COLUMBUS – The addictive nature of nicotine makes kicking the habit extremely difficult, and some Ohioans who resolved to quit smoking in 2016 may have already thrown in the towel.
But cessation experts say it’s important to keep trying.
According to the Centers for Disease Control and Prevention (CDC), nicotine is nearly as addictive as heroin and quitting can take multiple attempts because of withdrawal symptoms like anxiety, irritability, and cravings.
However, Emily Lee, vice president of Mission Services for the American Lung Association of the Midland States, says success is possible.
“It may be hard right now, but if you work through it the long-term benefits way outweigh the struggles you are having right now because the withdrawal is temporary and will subside,” she stresses. “And in the long run there’s more health benefits to not smoking.”
Lee recommends coupling nicotine replacement therapy with a smoking cessation program. She says the physical and emotional support makes staying smoke-free much easier than going cold turkey.
Research shows fewer than 7 percent of people are able to quit smoking without medicines or other support.
Within 12 hours of quitting smoking, blood oxygen levels increase to normal, and between two weeks and three months the risk of a heart attack drops.
Lee stresses the benefits continue for years.

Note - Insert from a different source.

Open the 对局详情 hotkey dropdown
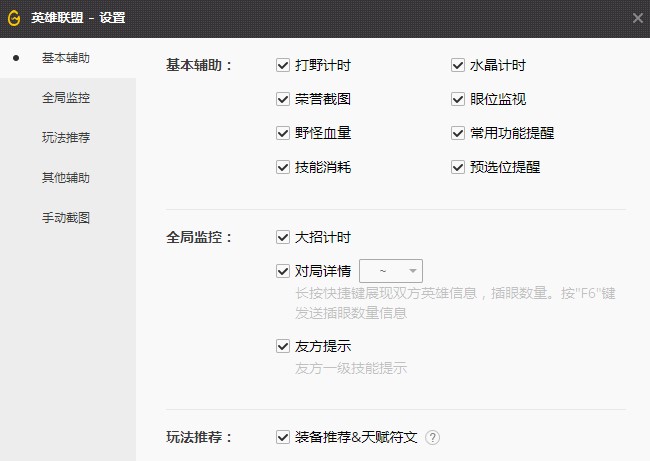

“And there are long term ones that will get your body as close as possible to as if you had never started smoking,” she points out. “It would be almost equal to that of a non-smoker. “
The America Lung Association offers its Freedom from Smoking program, and Lee says there are other community resources available. And because quitting is such a huge behavior and health change she recommends getting your doctor involved.
“So that they know what they are trying to do and make sure they are following and using nicotine replacement products correctly and properly and that their physician knows that they are trying to do this,” she explains.
Smoking causes more that 438,000 deaths annually in the U.S., making it the leading cause of preventable death.